Note: This review is from 2018

Tour review by Steve Bennett at the Sunderland Empire

With this comeback tour, the League Of Gentlemen cement their status as the Monty Python of the 21st century; another troupe who outgrew their cult, spawning memorable characters that defined a generation of comedy fans who still quote the catchphrases. 

Such devotion, a full 19 years after their TV show first aired, means there’s a sizeable nostalgia market for the work of Mark Gatiss, Steve Pemberton, Reece Shearsmith and writer Jeremy Dyson, which they undeniably sate with  their return to the stage.

All the favourites are doing precisely what’s expected of them – but often doing that little bit more, too, which elevates the show above a parade of the familiar. But it is the palpable love for these fondly-loved, if freakishly absurd, creations that gives the performance such an electric energy.

‘Dark’ is the adjective that probably most frequently attaches itself to the League's work given the netherworld of Royston Vasey sprang from the murkier corners of their imaginations. But more crucially they gave most of their monsters a humanity that makes them the most unlikely of heroes.

The audience root for these grotesques, even though, of the most famous, include a cruel, psychotic devious bully of the most disadvantaged in society and a couple of outsider-fearing incestuous serial killers who sadistically torture their victims. And we are willing them to succeed.

Many of their best sketches also run on an edgy dramatic tension that would fray the nerves were it not punctured by the blessed relief of a joke – or, as in one case tonight, Shearsmith corpsing brilliantly. 

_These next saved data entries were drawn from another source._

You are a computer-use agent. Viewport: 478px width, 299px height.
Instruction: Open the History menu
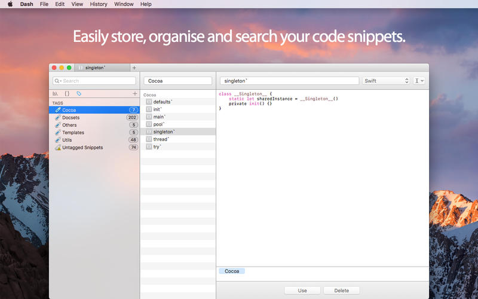(x=99, y=4)
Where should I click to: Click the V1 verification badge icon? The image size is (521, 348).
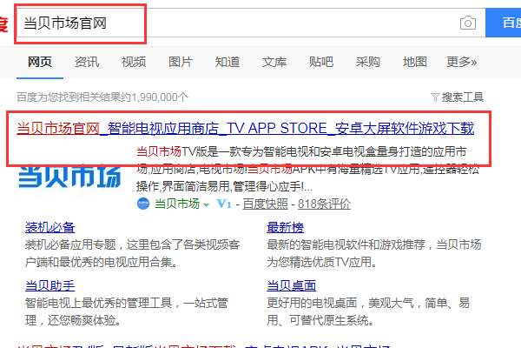click(x=224, y=204)
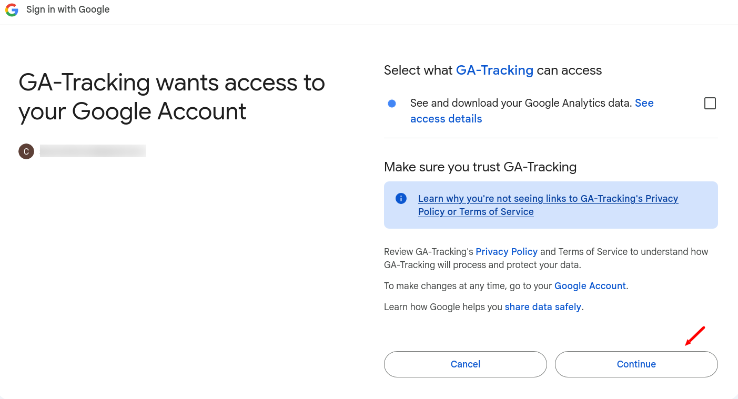The height and width of the screenshot is (399, 738).
Task: Click "Review GA-Tracking's" paragraph text
Action: click(546, 258)
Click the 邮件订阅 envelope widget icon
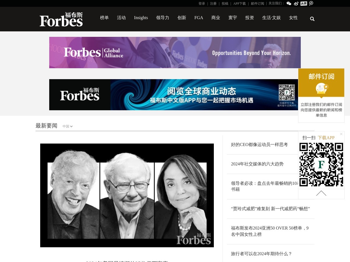Image resolution: width=350 pixels, height=262 pixels. pos(321,88)
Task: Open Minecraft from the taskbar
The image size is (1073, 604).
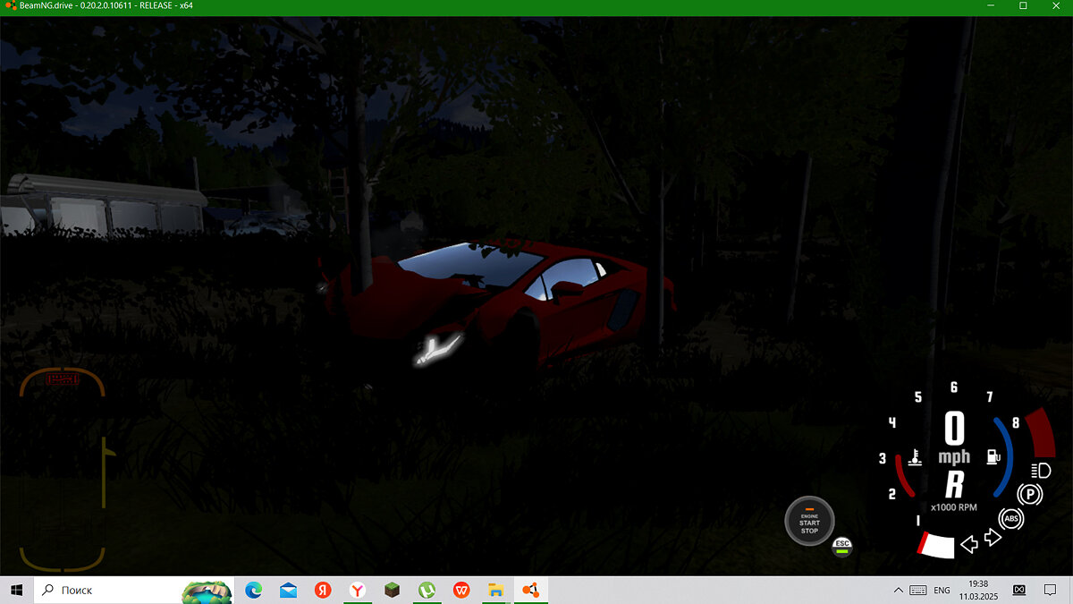Action: (x=391, y=591)
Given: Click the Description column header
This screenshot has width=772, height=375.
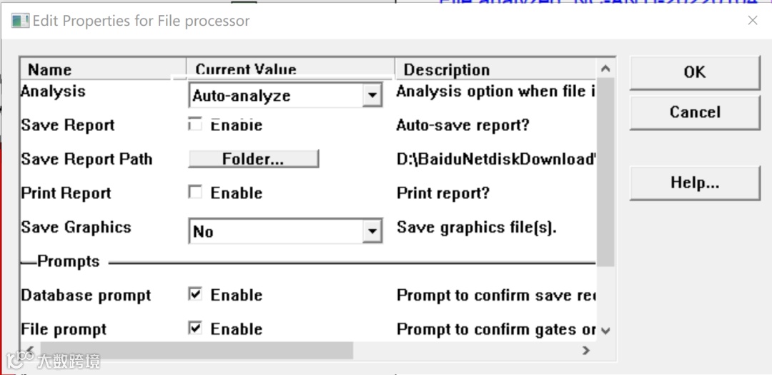Looking at the screenshot, I should point(493,69).
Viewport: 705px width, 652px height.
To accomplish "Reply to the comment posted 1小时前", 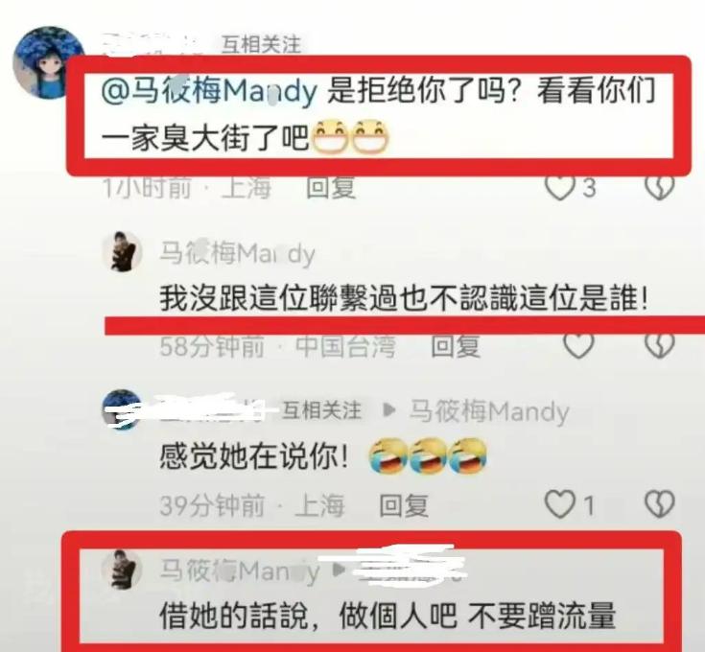I will click(331, 187).
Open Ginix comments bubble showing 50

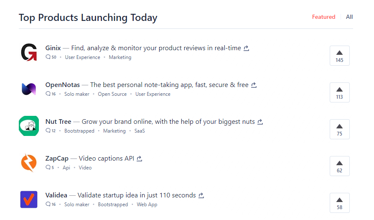tap(51, 57)
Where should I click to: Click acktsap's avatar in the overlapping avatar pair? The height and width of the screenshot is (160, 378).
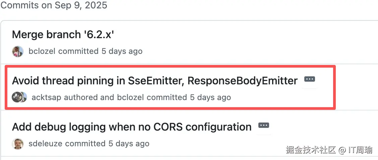click(16, 97)
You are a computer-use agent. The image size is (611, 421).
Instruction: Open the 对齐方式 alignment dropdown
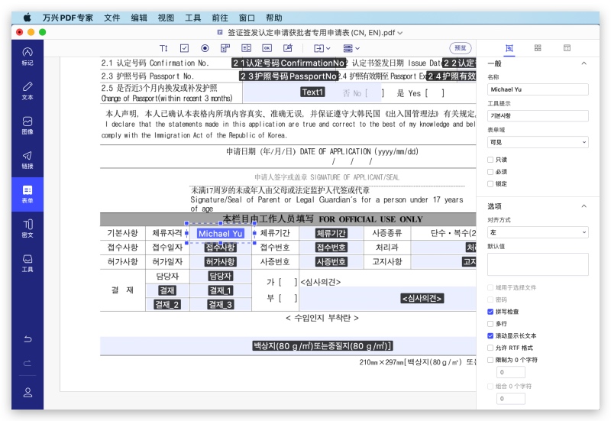pos(538,232)
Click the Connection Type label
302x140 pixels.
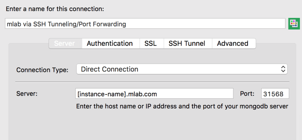click(x=42, y=70)
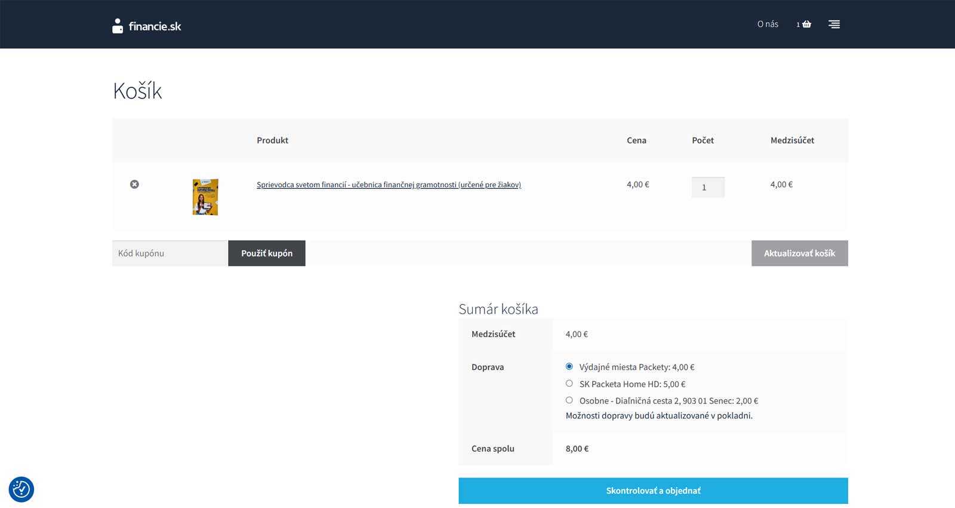Image resolution: width=955 pixels, height=508 pixels.
Task: Click the Košík page heading
Action: click(137, 91)

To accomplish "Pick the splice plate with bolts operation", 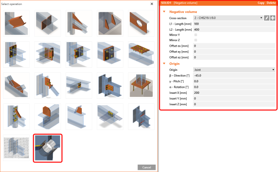I will tap(141, 54).
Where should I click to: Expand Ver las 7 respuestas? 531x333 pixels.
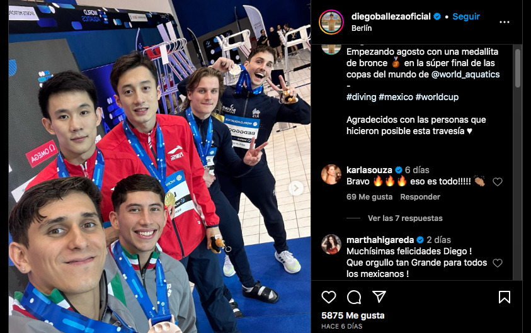click(405, 218)
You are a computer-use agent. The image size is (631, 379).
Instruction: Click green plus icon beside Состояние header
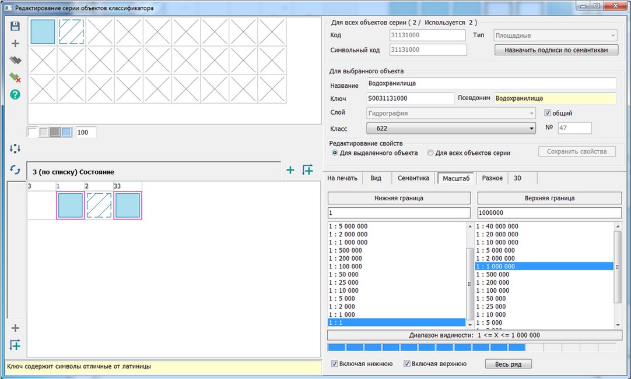pos(290,170)
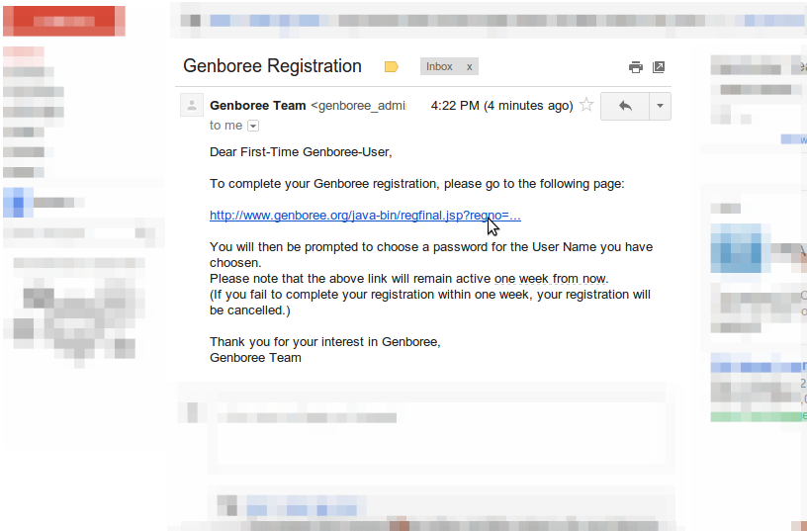The width and height of the screenshot is (807, 531).
Task: Open email in new window icon
Action: pos(659,67)
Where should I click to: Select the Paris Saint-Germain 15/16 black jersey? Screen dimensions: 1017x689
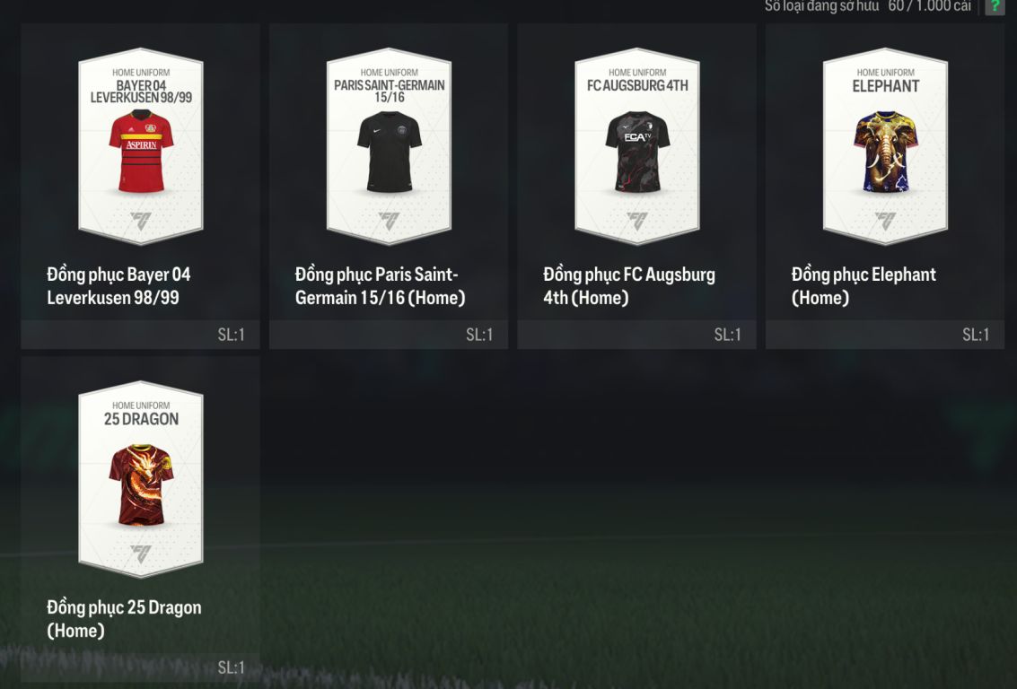[390, 152]
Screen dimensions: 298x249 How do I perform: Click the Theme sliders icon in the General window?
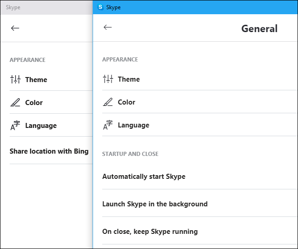pos(108,79)
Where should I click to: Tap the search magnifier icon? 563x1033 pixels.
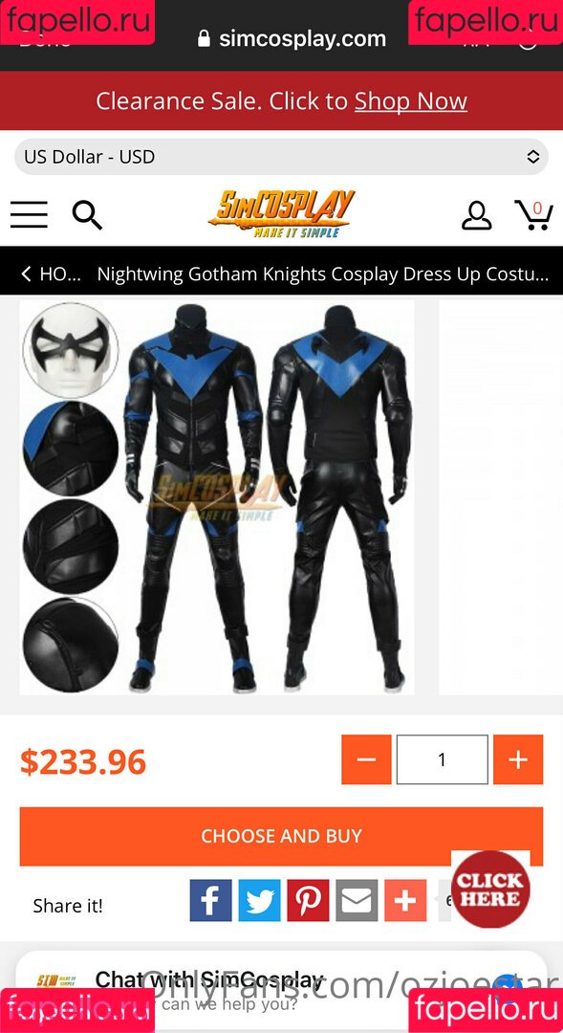point(87,215)
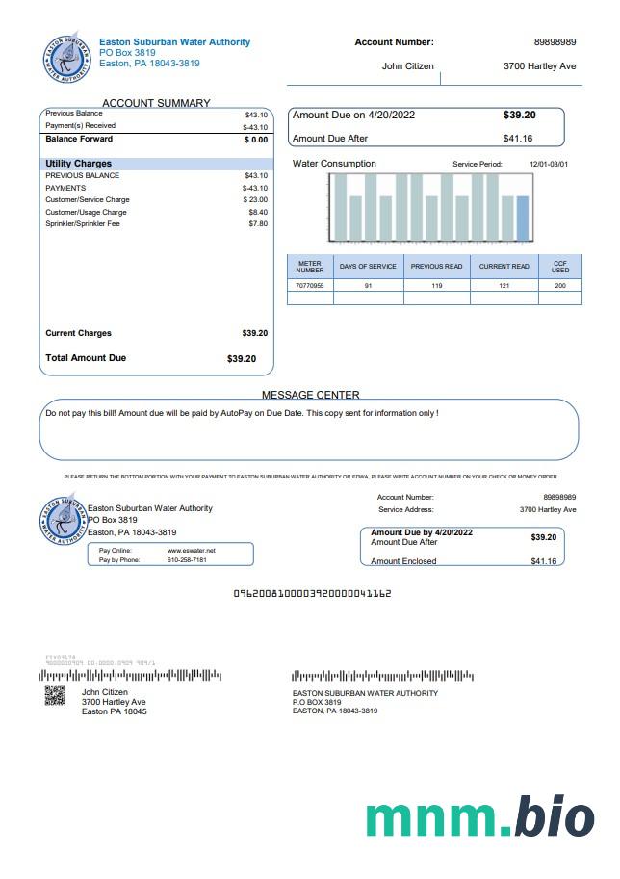Click the Pay by Phone number 610-258-7181
Image resolution: width=620 pixels, height=879 pixels.
coord(187,559)
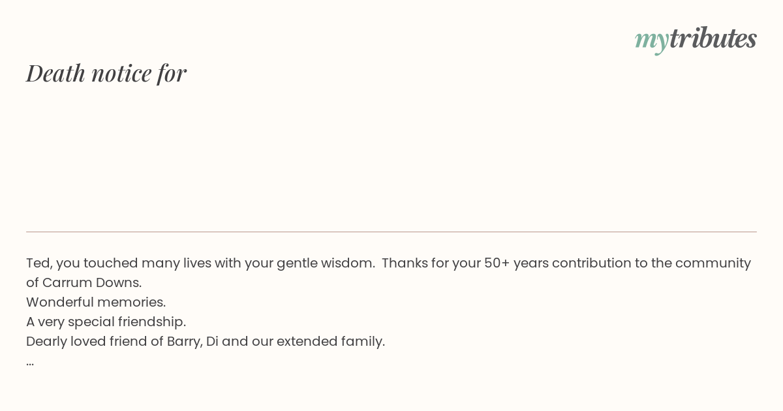Click the word 'notice' in the heading
The height and width of the screenshot is (411, 783).
[x=121, y=73]
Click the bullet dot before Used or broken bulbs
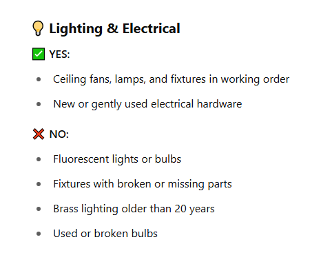Screen dimensions: 321x264 (39, 234)
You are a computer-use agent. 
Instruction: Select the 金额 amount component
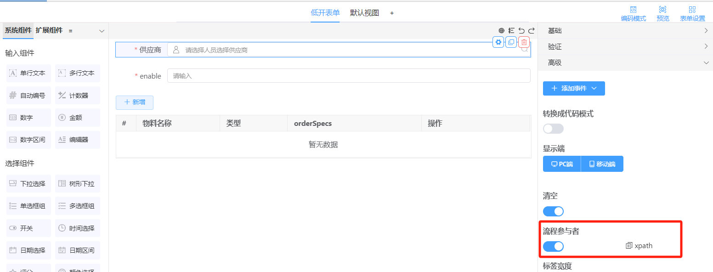[x=77, y=118]
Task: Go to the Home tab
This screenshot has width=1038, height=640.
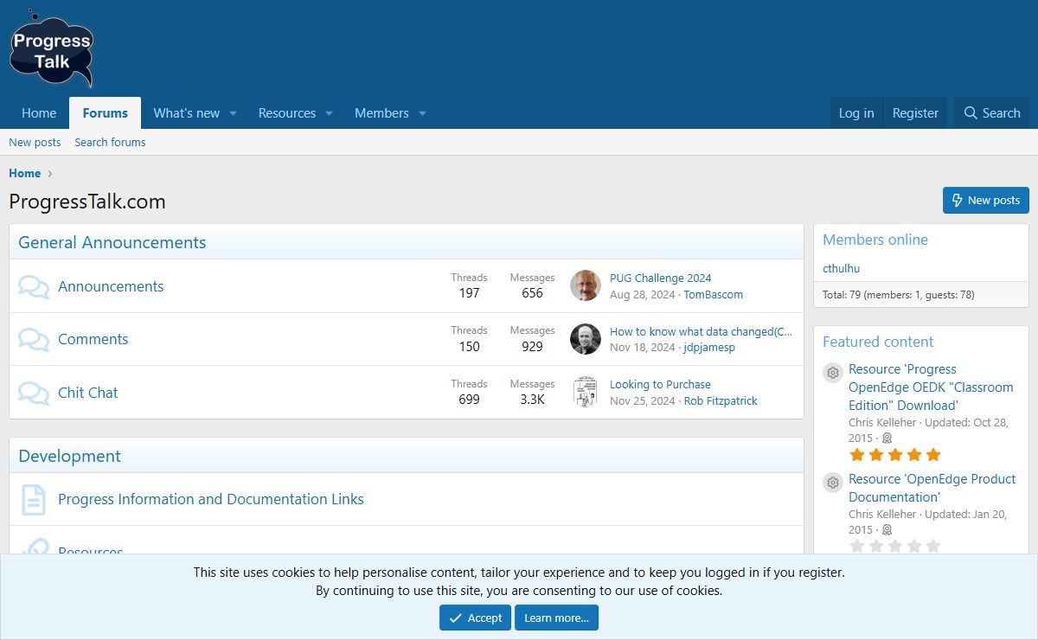Action: coord(39,113)
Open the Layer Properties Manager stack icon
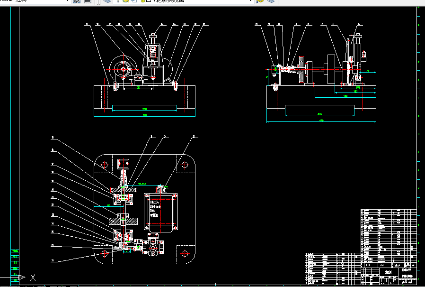The width and height of the screenshot is (425, 287). pyautogui.click(x=107, y=1)
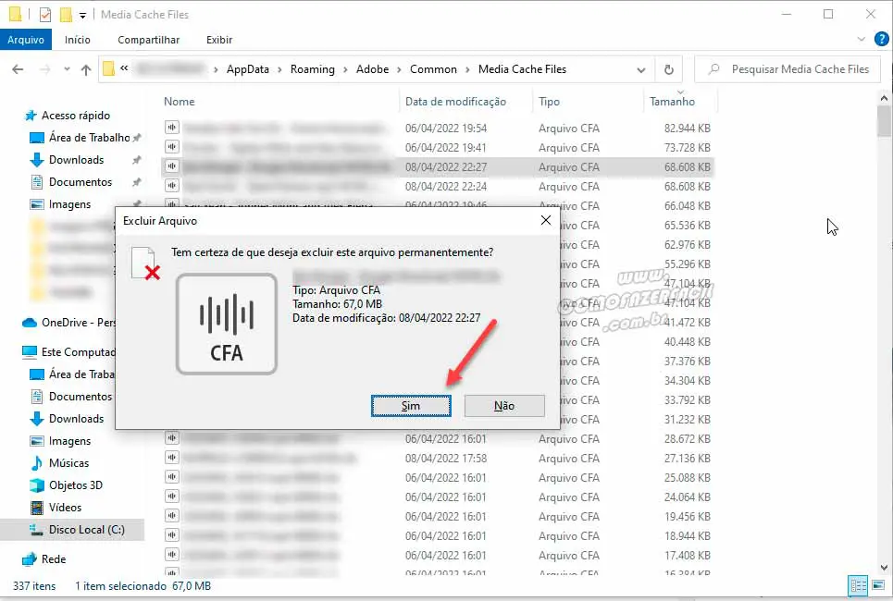Expand the ribbon with the chevron arrow

862,40
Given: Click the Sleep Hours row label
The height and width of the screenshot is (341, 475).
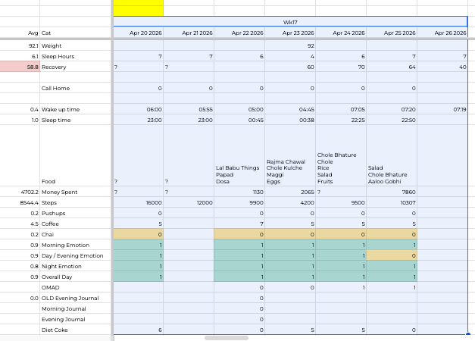Looking at the screenshot, I should [x=58, y=56].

Look at the vicious contempt married couple Charlie and Stella Hull spit at each other over a pointed game of Trivial Pursuit, worthy of the most savage kitchen-sink drama; the simmering violence behind Geoff Tipps, here giving another best man speech at the renewal of Mike and Cheryl’s vows, full of cruel insults; or even the fear of misunderstanding the labyrinthine rules of the impenetrable card game Go Johnny Go Go Go Go!

The first half of Live Again is a return to their fringe roots, performing in dinner jackets on a bare stage, with just a few rudimentary nods to costume and stools for the set. We could be in Edinburgh in 1997, when they won the Perrier.

Legz Akimbo get things started, with the bow-tied Gatiss, 51, playing a 14-year-old rapping about stranger danger in a typically ill-judged and patronising theatre in education spoof. They bookend the half, returning later with a piece earnest issues-obsessed group leader Ollie Plimsolls (Shearsmith) has written about the defining topic of the day, the under-appreciation of schools-based performing arts groups, which reaches wonderful peaks of hubristic self-aggrandisement. 

There’s a reprisal of the blind man sketch, the callous dating agent at Attachments, and, of course, the wannabe actor Pam Doove giving her incomprehensibly incoherent, insanely inspired primal grunt of an audition for an orange juice ad.

Gatiss also gives the first of his more poignant characters, such as the melancholic tour guide Mick McNamara, disappearing in a trick of theatre. He brings the same sadness to the heartbroken Toddy, who appears later with his unlikely tale of lost love coinciding with the bingo numbers he calls. 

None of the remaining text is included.